肝臓がんを調べるなら、まずウイルス検査を

がん死亡数では5位の肝臓がんも、国が推奨するがん検診はない。

肝臓がんの9割以上が、B型肝炎ウイルス、およびC型肝炎ウイルスの感染によるものだ。慢性肝炎や肝硬変に進行して、最終的に肝臓がんとなる。

自分が、この2つのウイルスに感染しているか否かを把握していない場合は、まず検査を受けてほしい。大半の自治体が、肝炎ウイルス検査を実施しているはずだ。

B型肝炎、またはC型肝炎のウイルスに感染しているとしても、一生発症しない場合もあるが、超音波検査によって経過観察を行うなどして、早期発見することも大切になる。

「過度な飲酒が原因で肝臓がんになる」と思っている人がいるが、それは誤解だ。
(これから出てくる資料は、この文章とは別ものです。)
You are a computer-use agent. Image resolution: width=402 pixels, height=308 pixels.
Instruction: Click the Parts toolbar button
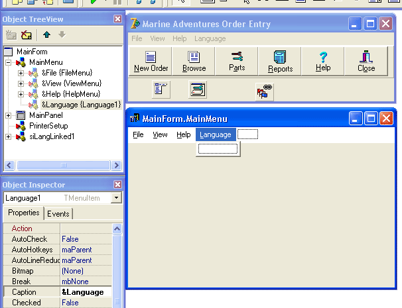[x=237, y=61]
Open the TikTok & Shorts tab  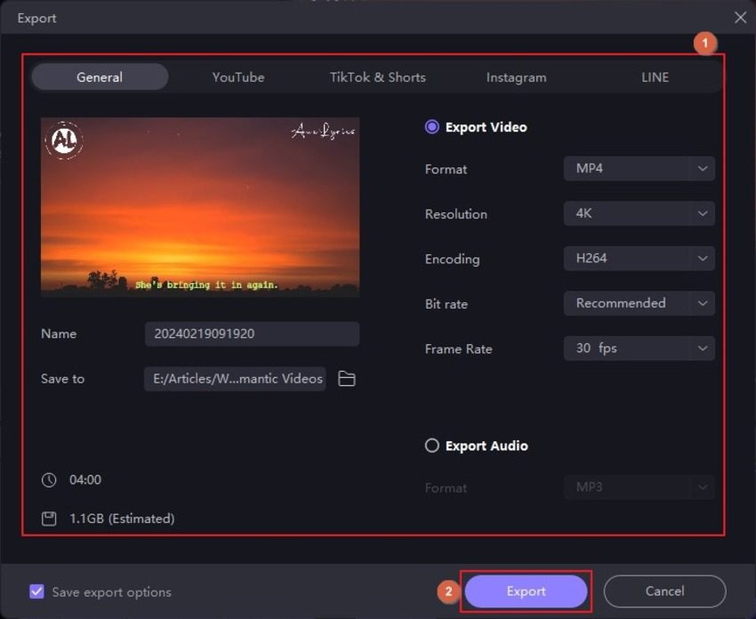pyautogui.click(x=377, y=77)
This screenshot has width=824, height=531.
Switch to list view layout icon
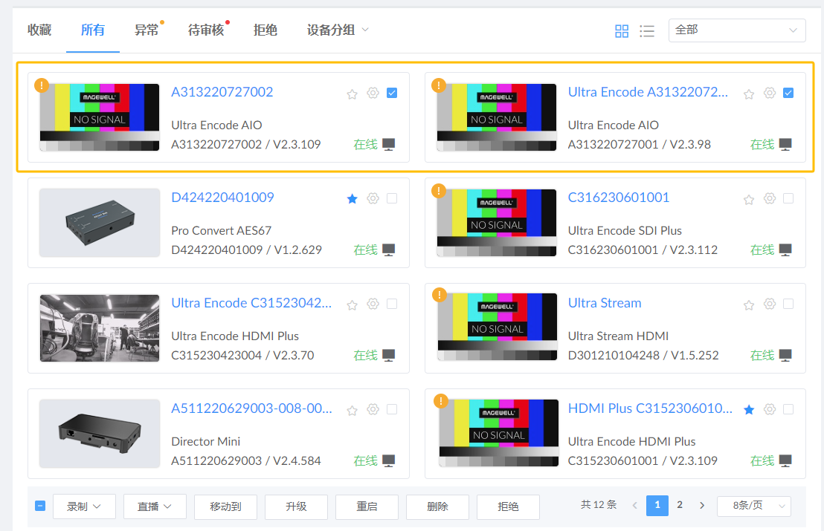(647, 31)

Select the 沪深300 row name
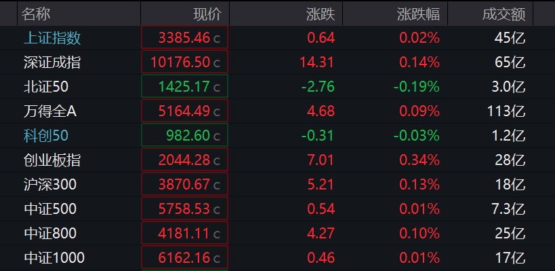tap(50, 185)
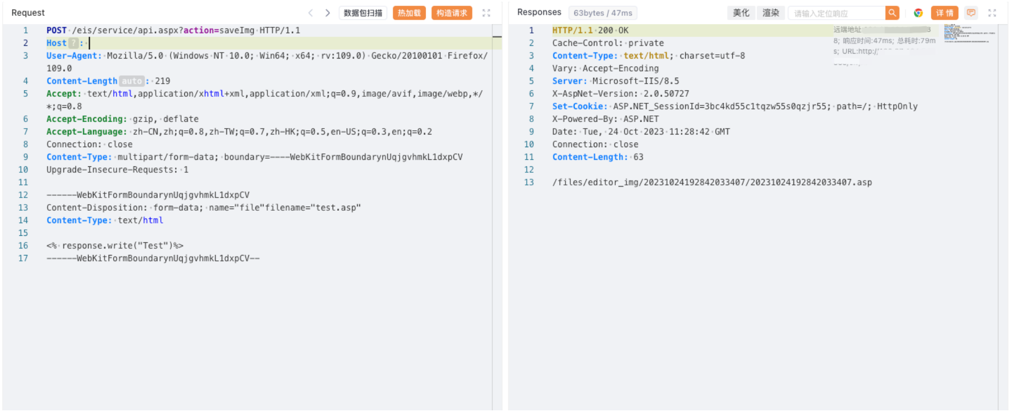Screen dimensions: 1009x412
Task: Toggle the 渲染 render response view
Action: click(771, 13)
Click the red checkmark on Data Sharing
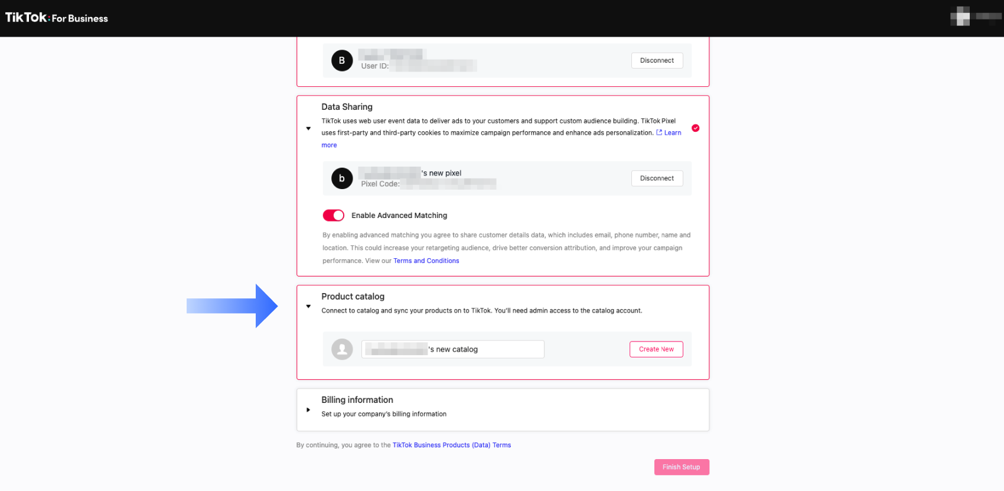Image resolution: width=1004 pixels, height=491 pixels. coord(696,128)
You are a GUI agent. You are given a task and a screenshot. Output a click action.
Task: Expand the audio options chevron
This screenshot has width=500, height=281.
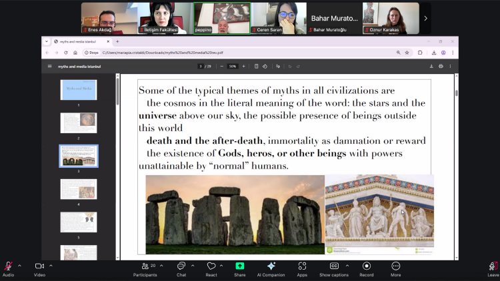point(19,266)
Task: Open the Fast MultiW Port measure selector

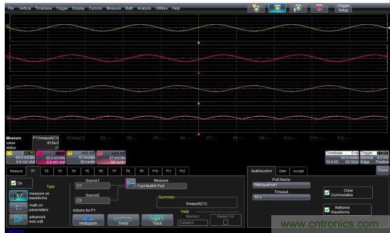Action: [x=161, y=186]
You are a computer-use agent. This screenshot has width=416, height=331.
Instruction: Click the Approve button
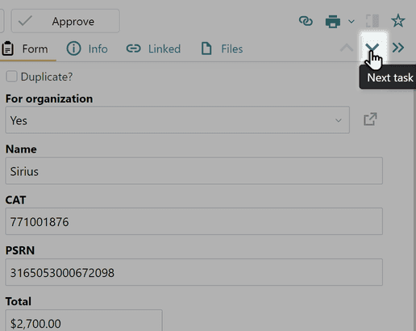pos(65,21)
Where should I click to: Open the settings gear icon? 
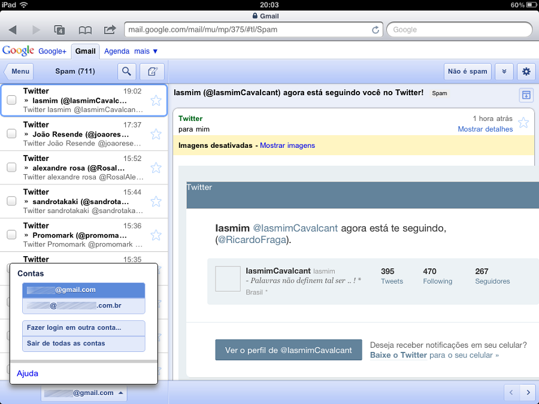(526, 72)
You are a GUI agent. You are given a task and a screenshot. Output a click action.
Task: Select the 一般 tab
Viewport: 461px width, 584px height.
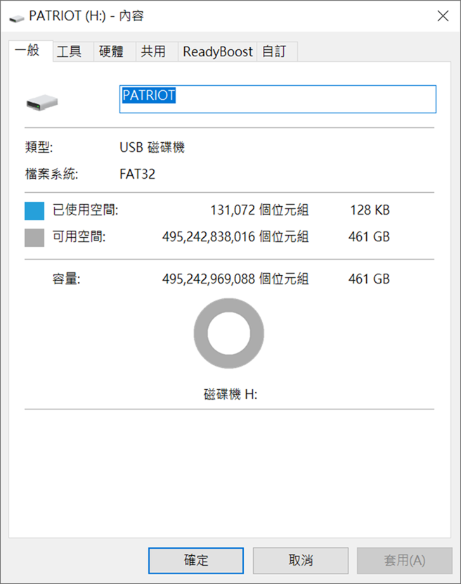point(28,51)

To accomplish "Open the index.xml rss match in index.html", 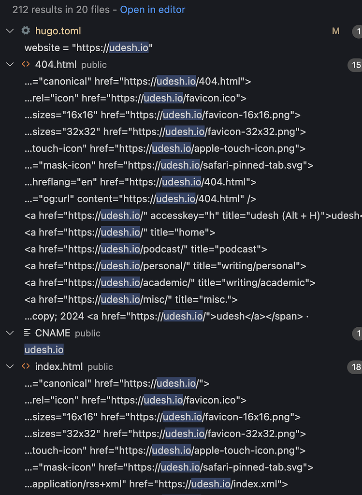I will tap(156, 484).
実は、アルコールで肝硬変になるケースはあっても、肝臓がんはあまり多くない。逆に、NASH (ナッシュ)と呼ばれる、アルコールをほとんど飲めない人の、脂肪肝が原因で肝臓がんになるケースが問題になっている。

マンモで早期発見が難しい「日本人の乳がん」

乳がんは、女性のがんで最も罹患数が多く、4番目に死亡数が多い(2022年)。年間で約1万6000人が、乳がんで亡くなっているが、その検診方法については医療関係者の間で長年にわたる議論となっている。

国が推奨する乳がん検診は、40歳以上にマンモグラフィ検査を2年に1回行うものだ。これは乳房を挟むように圧迫してから、X線で撮影する。乳房を強く挟まれるために、痛みを強く感じる人もいるという。
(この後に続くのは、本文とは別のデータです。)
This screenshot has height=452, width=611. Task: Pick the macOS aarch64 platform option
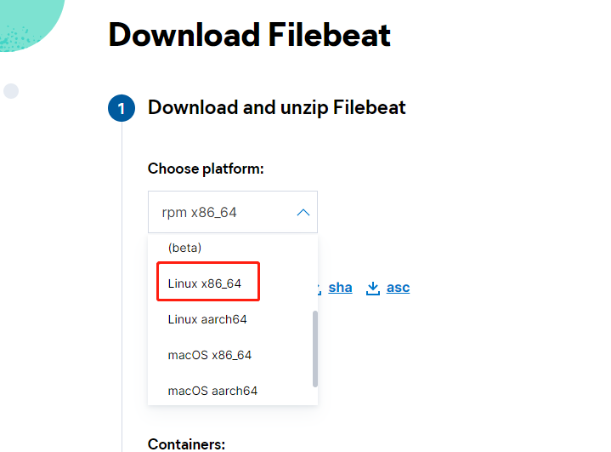[x=212, y=391]
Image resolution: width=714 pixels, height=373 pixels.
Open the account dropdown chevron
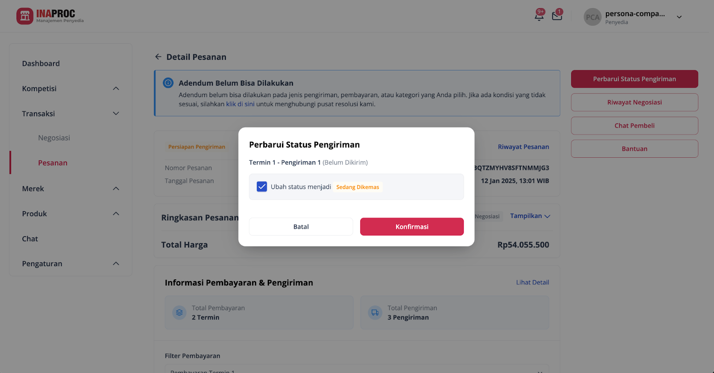[679, 17]
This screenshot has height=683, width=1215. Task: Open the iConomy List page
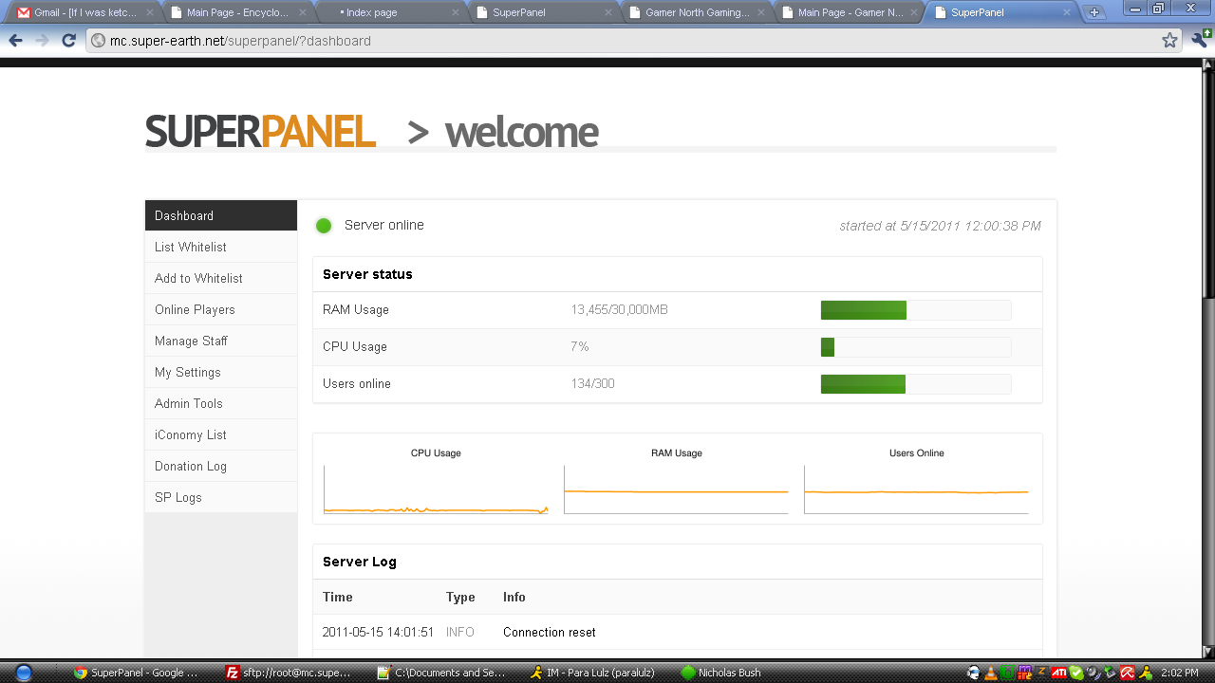191,434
検診の根拠となっているのは、欧米でマンモグラフィ検査によって死亡率が減少したという臨床研究である。

しかし、「マンモグラフィ検査で、日本人女性の乳がんを早期発見するのは難しい」という臨床医からの指摘があるのだ。

乳房の組織は主に脂肪と乳腺で、欧米の女性は脂肪の割合が多い。マンモグラフィ検査の画像で脂肪は“黒く”写り、がんは“白く”写るので発見が容易だ。

一方、日本人女性の4割以上は、乳腺の割合が多い「高濃度乳房」(7割以上という報告もある)。乳腺はマンモグラフィ検査で白く写るため、「高濃度乳房」の人は、がんが存在していても、乳腺に紛れてしまって発見が難しい。